Data supplied:
⟨

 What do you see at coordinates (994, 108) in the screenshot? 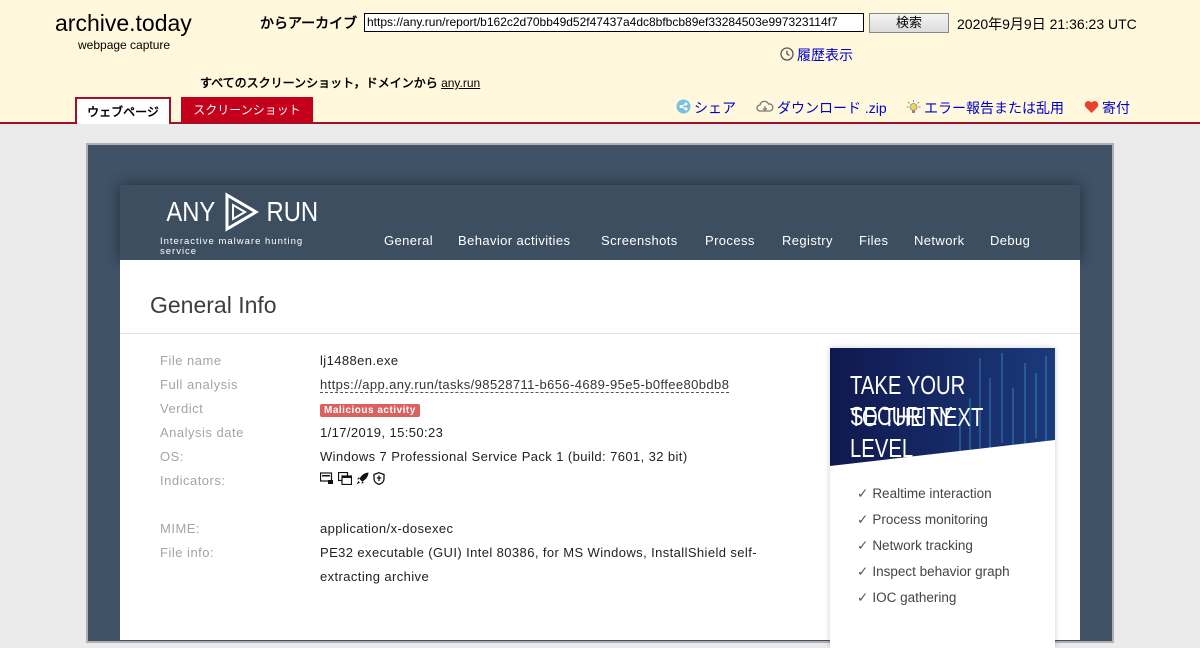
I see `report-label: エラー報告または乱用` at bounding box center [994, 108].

⟩
⟨

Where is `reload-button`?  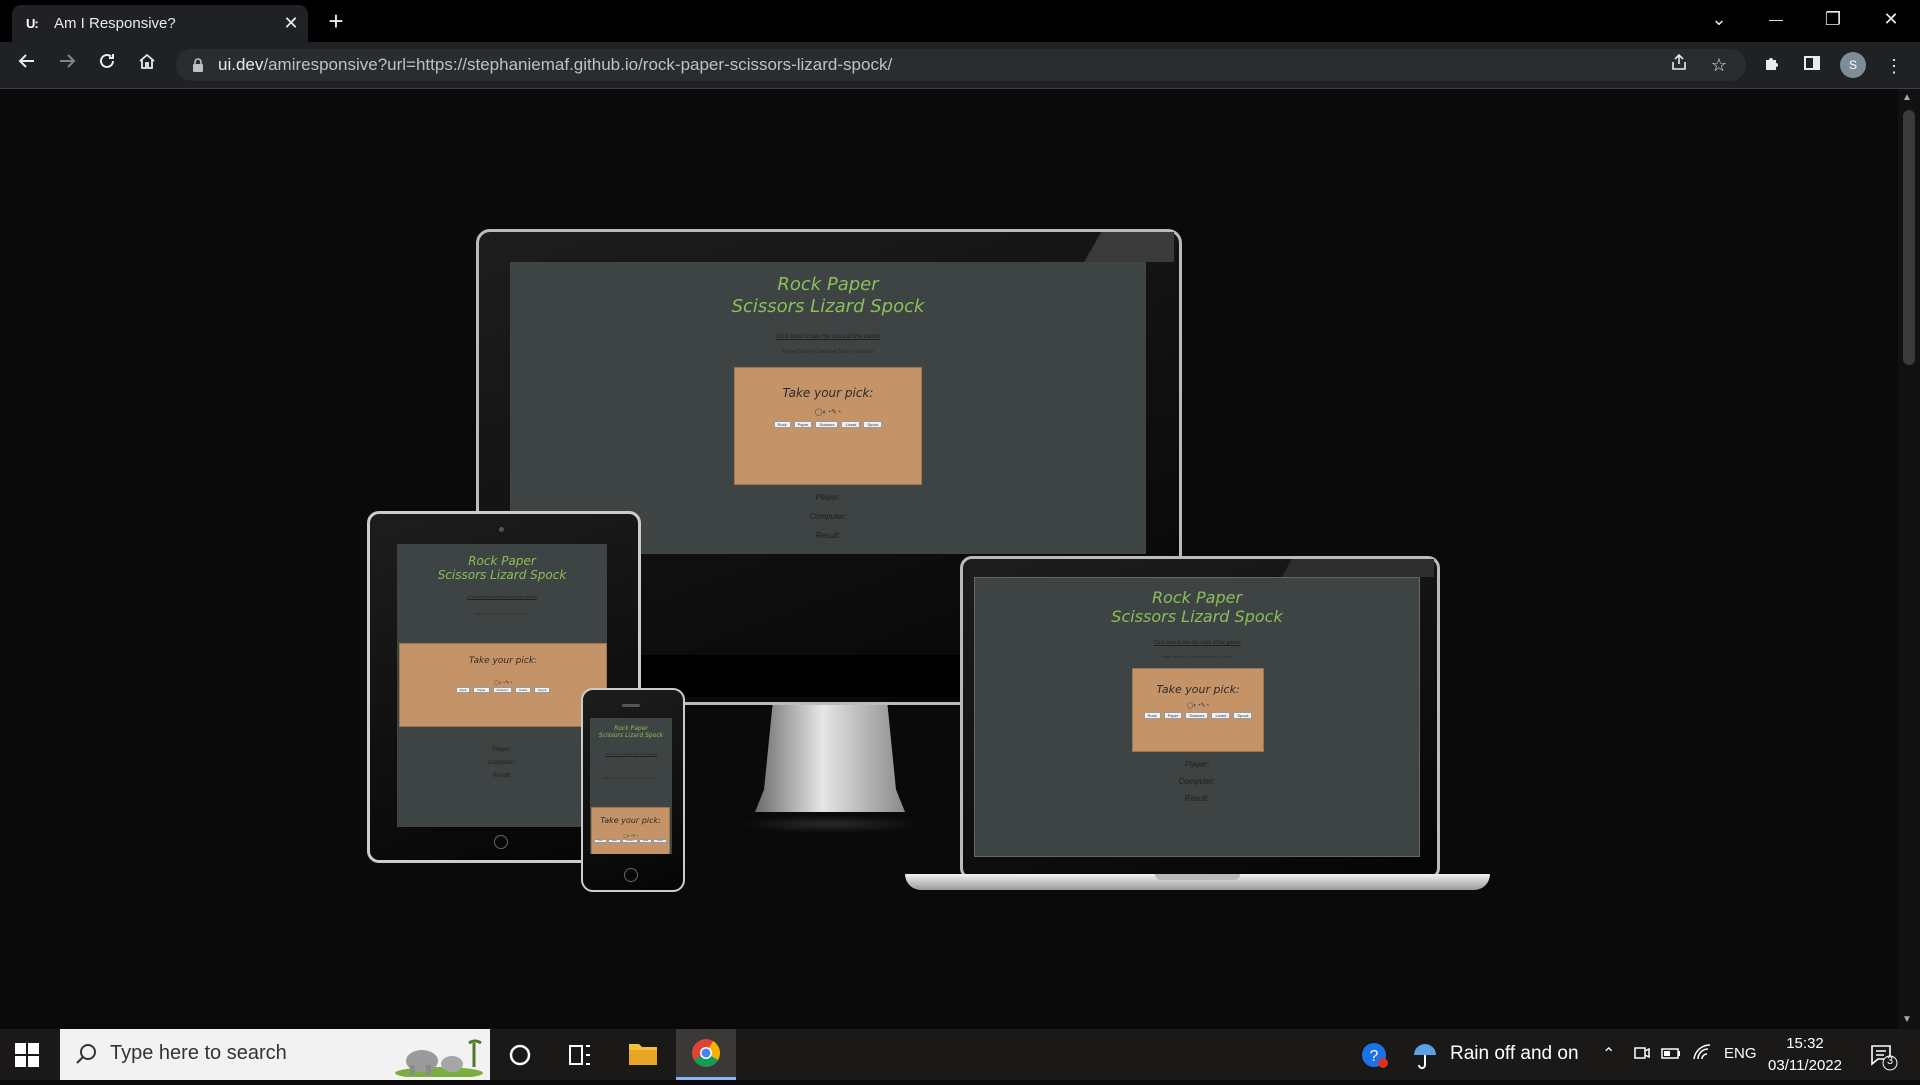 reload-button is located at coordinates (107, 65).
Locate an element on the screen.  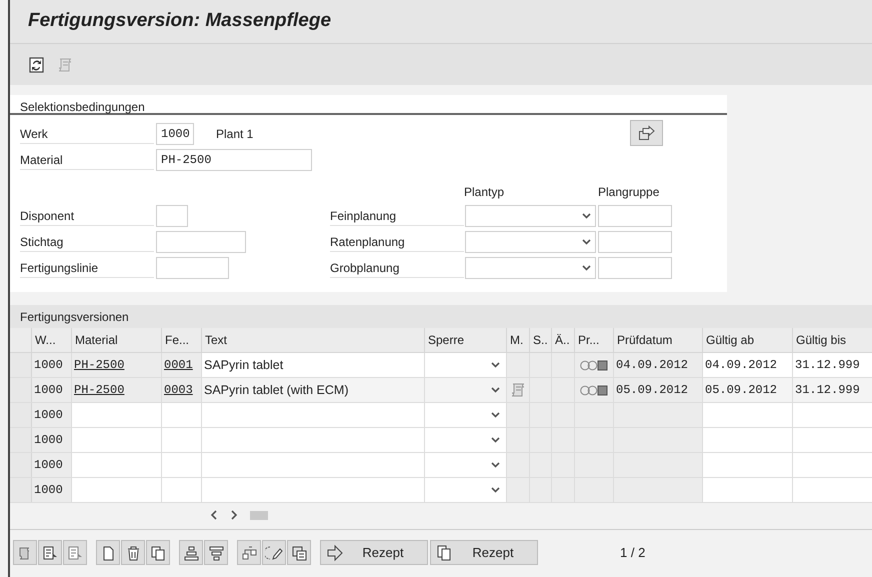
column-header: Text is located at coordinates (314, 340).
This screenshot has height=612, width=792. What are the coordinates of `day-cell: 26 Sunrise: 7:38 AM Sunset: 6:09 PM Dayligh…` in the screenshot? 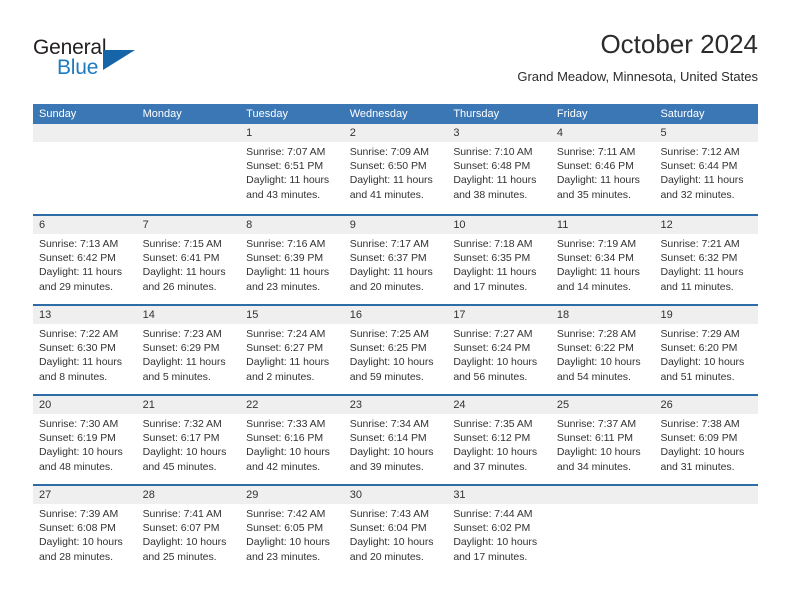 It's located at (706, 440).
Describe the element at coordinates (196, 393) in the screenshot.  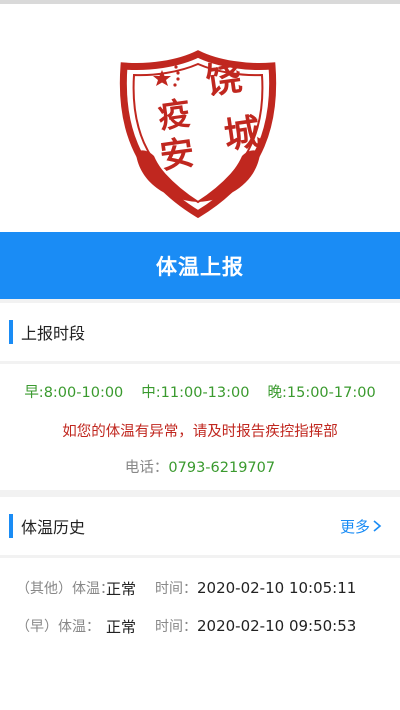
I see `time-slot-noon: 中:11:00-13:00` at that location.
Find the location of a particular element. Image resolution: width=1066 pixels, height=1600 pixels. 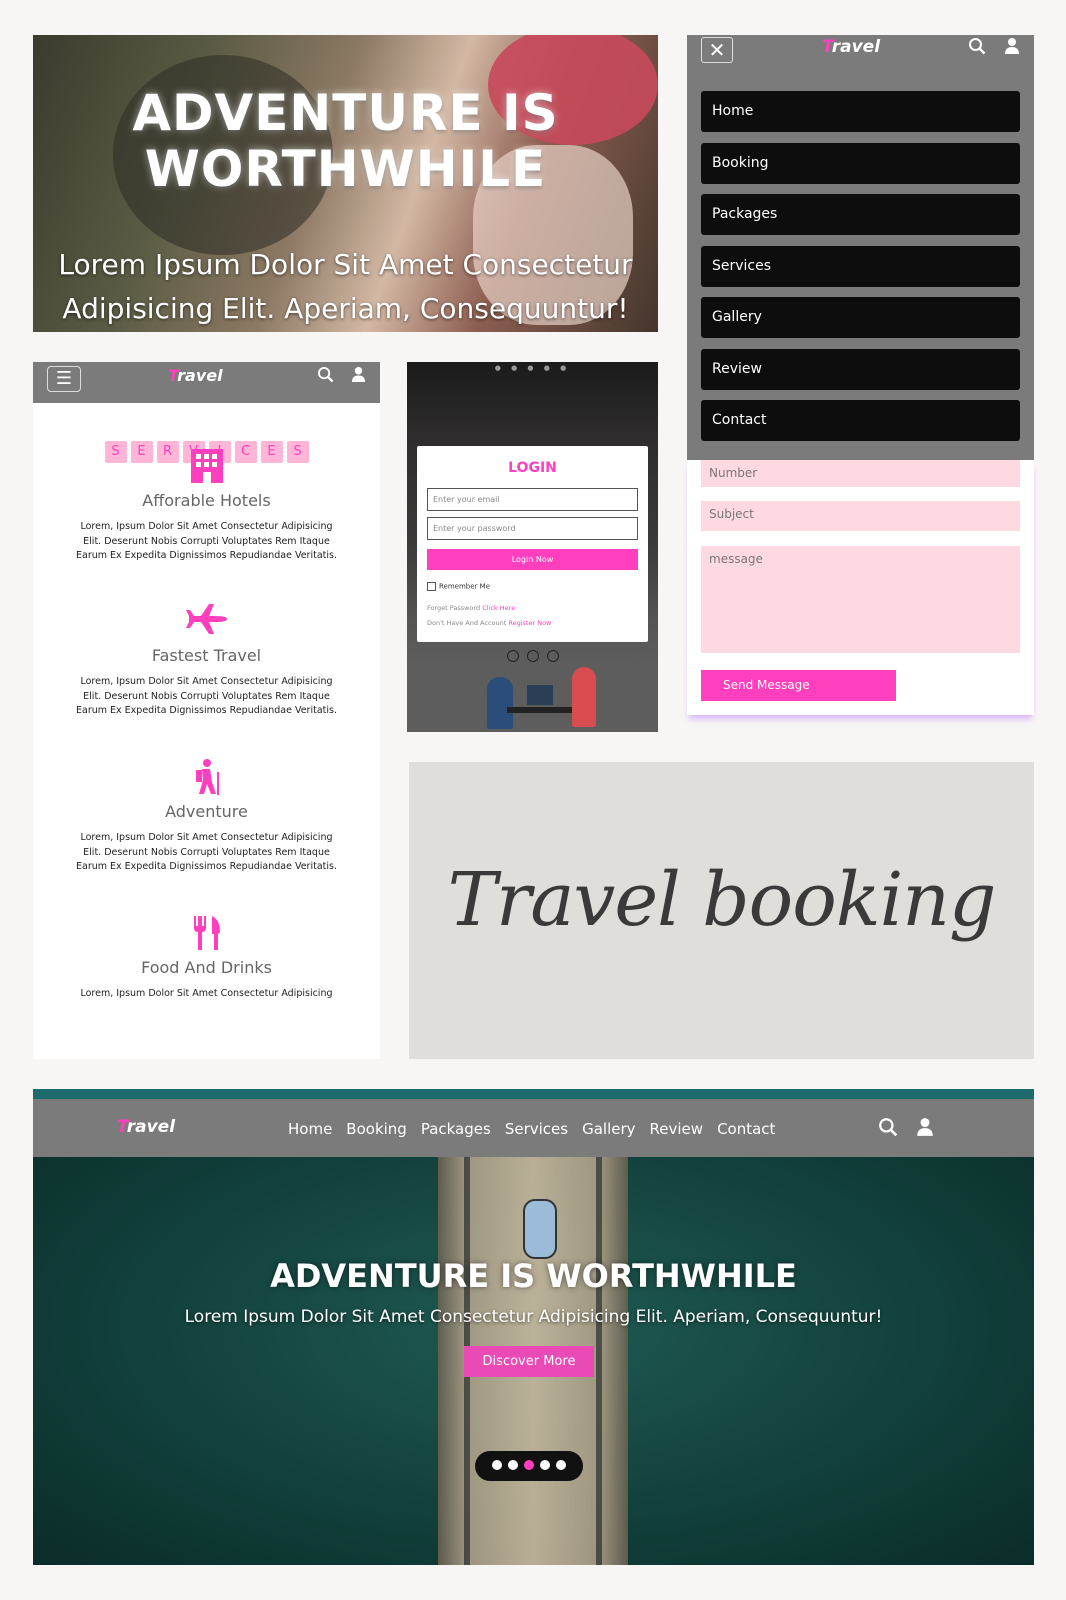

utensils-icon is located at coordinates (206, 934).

⟩
⟨

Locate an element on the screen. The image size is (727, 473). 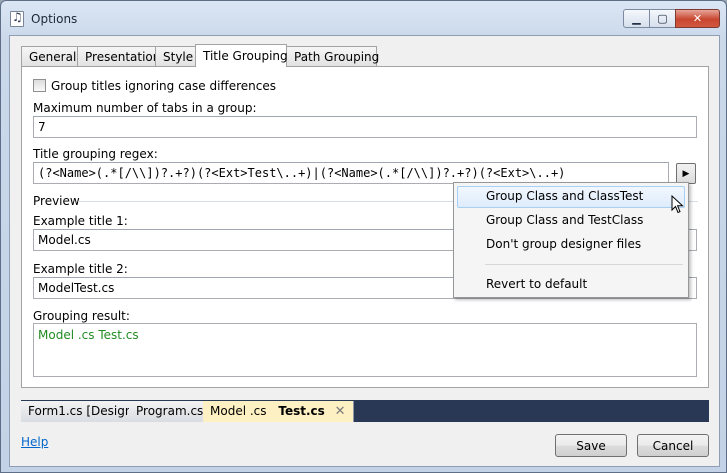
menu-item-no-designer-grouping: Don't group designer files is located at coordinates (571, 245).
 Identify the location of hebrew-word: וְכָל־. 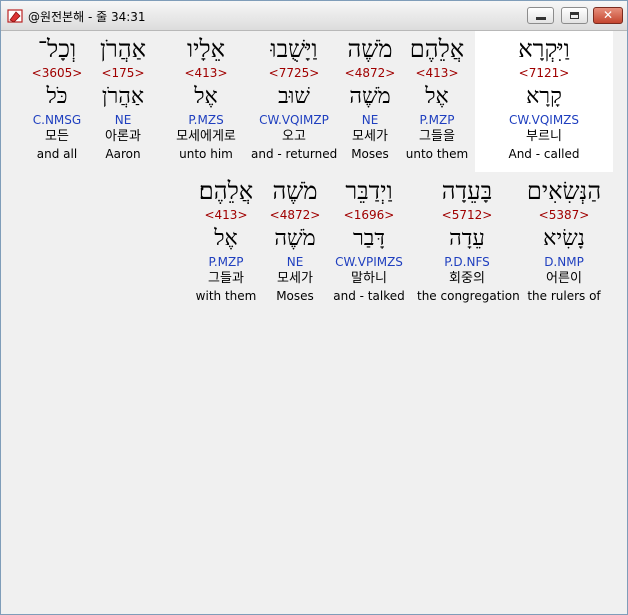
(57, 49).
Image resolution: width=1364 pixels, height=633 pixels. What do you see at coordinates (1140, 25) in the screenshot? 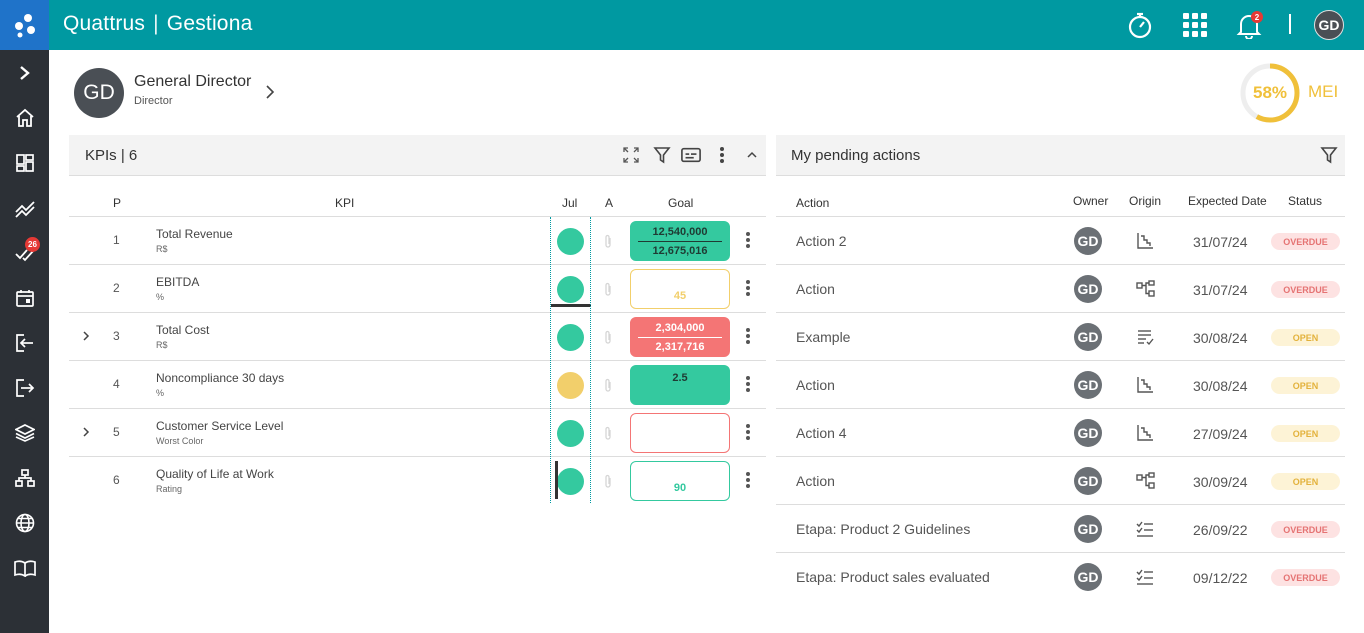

⟩

Instruction: Rewrite the data that opens with the line containing "What do you see at coordinates (994, 108)" and closes with the line containing "center [994, 108]." as a numbered list, leaving out blank lines and the pictures. Include both of those lines and nothing else.

Task answer:
1.  What do you see at coordinates (994, 108) in the screenshot? 
2. I see `report-label: エラー報告または乱用` at bounding box center [994, 108].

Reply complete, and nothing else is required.